(Entries taken from a collection)

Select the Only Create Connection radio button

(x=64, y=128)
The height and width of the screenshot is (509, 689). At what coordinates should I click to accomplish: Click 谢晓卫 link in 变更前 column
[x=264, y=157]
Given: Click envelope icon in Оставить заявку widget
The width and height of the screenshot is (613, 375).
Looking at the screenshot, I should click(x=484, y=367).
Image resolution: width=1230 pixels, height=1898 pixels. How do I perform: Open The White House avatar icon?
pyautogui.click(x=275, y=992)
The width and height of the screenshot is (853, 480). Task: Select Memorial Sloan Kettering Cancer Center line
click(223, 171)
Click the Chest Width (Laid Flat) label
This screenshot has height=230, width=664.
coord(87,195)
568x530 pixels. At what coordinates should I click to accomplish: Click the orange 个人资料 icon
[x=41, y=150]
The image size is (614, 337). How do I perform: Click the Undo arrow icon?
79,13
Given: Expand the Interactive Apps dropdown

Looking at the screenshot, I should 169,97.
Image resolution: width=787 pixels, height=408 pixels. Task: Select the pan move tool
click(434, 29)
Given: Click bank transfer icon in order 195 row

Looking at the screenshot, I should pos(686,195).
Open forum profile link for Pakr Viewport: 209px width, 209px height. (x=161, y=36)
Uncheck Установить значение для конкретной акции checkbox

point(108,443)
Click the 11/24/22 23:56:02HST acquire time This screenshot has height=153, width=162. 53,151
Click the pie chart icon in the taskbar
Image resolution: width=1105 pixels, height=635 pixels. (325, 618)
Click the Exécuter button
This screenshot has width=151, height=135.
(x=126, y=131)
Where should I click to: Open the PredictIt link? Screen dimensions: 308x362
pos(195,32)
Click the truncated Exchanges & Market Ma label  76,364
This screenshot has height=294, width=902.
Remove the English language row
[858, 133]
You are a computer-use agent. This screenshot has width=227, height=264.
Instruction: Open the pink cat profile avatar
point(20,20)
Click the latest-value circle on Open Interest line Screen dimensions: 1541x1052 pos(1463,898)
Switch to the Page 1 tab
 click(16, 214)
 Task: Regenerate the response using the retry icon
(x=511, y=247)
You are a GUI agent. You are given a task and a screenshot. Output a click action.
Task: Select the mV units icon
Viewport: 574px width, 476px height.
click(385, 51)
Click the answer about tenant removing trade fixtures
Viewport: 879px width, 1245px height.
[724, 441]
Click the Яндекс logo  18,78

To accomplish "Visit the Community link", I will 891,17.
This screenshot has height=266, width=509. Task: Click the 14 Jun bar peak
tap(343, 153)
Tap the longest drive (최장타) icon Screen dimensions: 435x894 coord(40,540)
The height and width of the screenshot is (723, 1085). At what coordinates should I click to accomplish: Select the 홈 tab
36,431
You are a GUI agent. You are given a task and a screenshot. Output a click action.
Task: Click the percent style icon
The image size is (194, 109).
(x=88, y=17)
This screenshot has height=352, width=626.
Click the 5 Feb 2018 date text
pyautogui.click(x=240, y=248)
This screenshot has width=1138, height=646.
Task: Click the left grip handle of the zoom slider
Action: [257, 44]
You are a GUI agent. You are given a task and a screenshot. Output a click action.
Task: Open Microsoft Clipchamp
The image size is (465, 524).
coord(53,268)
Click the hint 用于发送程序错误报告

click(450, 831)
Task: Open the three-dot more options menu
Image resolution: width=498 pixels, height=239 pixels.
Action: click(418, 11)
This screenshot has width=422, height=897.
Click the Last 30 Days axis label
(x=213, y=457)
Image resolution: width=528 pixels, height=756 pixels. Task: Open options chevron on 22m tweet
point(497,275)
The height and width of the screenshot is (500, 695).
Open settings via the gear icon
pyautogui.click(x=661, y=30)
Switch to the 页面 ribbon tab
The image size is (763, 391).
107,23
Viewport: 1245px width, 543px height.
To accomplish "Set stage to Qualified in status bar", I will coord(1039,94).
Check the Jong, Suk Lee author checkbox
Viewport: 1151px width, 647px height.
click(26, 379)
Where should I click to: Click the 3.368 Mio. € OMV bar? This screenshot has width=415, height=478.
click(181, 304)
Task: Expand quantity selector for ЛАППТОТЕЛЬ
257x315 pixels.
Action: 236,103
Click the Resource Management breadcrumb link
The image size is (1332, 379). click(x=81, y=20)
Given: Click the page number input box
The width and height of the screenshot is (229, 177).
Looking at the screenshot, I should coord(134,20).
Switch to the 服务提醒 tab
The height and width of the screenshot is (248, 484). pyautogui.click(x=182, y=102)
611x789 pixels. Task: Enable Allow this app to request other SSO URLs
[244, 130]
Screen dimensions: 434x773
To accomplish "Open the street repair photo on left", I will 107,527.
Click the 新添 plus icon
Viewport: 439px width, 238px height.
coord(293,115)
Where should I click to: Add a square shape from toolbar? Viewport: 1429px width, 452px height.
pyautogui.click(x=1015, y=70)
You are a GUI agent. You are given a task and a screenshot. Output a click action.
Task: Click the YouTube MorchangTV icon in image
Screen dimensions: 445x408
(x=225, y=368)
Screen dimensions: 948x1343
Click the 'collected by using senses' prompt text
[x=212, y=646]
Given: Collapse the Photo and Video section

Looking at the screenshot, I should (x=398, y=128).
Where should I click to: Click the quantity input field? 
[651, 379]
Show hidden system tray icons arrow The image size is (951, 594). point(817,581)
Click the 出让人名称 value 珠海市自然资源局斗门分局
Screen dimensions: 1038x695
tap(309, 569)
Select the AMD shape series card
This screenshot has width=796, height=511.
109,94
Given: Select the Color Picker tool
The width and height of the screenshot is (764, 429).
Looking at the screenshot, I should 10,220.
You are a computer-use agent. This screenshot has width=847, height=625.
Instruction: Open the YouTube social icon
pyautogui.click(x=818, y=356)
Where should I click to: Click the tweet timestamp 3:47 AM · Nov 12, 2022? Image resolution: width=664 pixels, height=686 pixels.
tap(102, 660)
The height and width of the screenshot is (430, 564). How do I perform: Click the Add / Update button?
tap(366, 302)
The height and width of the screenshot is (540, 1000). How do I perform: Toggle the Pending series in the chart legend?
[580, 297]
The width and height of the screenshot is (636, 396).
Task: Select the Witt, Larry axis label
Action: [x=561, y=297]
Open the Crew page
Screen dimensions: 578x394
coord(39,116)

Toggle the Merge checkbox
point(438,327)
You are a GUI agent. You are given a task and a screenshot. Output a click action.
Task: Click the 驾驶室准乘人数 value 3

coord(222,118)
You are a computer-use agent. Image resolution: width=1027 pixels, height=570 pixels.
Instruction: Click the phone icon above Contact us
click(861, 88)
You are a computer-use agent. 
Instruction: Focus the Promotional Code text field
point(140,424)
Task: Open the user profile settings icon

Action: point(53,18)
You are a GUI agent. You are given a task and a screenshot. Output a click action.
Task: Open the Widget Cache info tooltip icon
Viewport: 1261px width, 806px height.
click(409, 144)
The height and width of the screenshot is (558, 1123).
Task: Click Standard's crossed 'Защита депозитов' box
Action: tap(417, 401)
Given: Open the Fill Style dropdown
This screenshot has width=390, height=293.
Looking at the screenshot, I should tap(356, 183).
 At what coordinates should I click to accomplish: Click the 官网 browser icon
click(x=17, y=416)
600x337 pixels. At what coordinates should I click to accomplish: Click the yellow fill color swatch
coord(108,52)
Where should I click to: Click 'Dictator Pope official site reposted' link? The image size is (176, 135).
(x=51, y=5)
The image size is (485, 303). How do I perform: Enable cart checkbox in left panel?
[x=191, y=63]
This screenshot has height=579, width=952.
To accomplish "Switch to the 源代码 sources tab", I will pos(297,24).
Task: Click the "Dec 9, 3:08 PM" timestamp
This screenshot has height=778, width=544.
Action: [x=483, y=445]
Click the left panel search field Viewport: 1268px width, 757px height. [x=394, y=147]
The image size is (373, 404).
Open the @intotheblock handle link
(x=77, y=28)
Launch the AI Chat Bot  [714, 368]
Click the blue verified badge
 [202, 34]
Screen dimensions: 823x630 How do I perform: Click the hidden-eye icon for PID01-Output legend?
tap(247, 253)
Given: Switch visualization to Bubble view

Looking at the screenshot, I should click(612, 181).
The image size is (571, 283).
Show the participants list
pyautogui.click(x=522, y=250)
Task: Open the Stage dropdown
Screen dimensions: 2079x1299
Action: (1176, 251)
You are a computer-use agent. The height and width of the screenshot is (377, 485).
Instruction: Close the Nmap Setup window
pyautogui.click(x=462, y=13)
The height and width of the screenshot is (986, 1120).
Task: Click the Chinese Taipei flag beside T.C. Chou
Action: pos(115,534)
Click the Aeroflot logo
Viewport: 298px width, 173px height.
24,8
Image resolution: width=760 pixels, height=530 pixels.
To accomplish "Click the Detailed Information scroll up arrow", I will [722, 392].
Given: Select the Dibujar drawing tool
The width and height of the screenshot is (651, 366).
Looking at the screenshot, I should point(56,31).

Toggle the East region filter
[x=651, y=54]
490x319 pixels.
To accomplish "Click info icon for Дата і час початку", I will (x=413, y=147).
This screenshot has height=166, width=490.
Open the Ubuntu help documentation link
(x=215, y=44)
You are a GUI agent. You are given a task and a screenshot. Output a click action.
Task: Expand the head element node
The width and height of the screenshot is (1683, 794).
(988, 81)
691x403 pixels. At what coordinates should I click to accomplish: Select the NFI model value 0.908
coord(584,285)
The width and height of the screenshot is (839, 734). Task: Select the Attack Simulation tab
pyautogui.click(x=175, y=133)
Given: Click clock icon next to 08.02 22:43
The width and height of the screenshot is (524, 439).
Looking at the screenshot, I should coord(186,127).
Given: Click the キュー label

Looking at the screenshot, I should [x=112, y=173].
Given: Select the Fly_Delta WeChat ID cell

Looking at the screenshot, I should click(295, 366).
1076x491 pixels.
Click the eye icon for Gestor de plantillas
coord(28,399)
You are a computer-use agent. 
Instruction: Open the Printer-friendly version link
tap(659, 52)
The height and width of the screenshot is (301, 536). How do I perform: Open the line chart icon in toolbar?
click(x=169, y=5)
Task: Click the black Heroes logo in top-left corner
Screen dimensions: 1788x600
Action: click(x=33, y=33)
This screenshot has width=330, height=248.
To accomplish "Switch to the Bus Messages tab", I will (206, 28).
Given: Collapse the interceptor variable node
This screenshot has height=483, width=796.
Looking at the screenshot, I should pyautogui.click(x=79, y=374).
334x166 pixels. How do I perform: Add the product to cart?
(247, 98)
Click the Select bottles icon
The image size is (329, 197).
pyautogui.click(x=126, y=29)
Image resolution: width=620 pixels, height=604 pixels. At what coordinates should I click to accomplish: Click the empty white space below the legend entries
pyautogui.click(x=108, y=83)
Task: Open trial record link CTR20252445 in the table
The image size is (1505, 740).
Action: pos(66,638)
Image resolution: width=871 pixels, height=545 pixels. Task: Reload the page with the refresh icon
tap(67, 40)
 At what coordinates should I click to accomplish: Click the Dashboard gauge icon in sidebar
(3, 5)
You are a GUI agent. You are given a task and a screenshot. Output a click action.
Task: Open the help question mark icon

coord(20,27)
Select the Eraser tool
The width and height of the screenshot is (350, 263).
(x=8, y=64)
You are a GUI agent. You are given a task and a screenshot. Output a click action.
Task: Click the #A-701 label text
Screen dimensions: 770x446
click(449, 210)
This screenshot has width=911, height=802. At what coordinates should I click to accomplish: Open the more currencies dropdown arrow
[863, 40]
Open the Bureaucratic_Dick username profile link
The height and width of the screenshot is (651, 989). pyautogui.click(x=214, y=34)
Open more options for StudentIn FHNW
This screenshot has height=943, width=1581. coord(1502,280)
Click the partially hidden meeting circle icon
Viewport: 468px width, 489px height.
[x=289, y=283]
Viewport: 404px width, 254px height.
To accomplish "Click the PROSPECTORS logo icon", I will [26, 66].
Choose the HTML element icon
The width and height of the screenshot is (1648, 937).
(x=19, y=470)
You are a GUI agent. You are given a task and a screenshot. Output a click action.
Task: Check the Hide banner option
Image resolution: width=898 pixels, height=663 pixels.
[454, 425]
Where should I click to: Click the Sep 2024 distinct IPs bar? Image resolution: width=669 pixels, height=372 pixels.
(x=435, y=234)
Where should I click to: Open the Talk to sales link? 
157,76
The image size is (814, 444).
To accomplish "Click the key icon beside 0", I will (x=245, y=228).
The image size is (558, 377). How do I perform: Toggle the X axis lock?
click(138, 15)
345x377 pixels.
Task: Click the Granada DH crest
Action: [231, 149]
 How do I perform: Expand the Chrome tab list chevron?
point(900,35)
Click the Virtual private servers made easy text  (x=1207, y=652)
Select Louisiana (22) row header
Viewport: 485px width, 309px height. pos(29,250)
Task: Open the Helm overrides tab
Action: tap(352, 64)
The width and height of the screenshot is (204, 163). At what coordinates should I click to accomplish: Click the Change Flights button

WHAT IS EXPECTED → Go through the records and copy each line with "node" in it.

ANSWER TO THIS EXERCISE →
Task: Expand the head element node
Given: Collapse the interceptor variable node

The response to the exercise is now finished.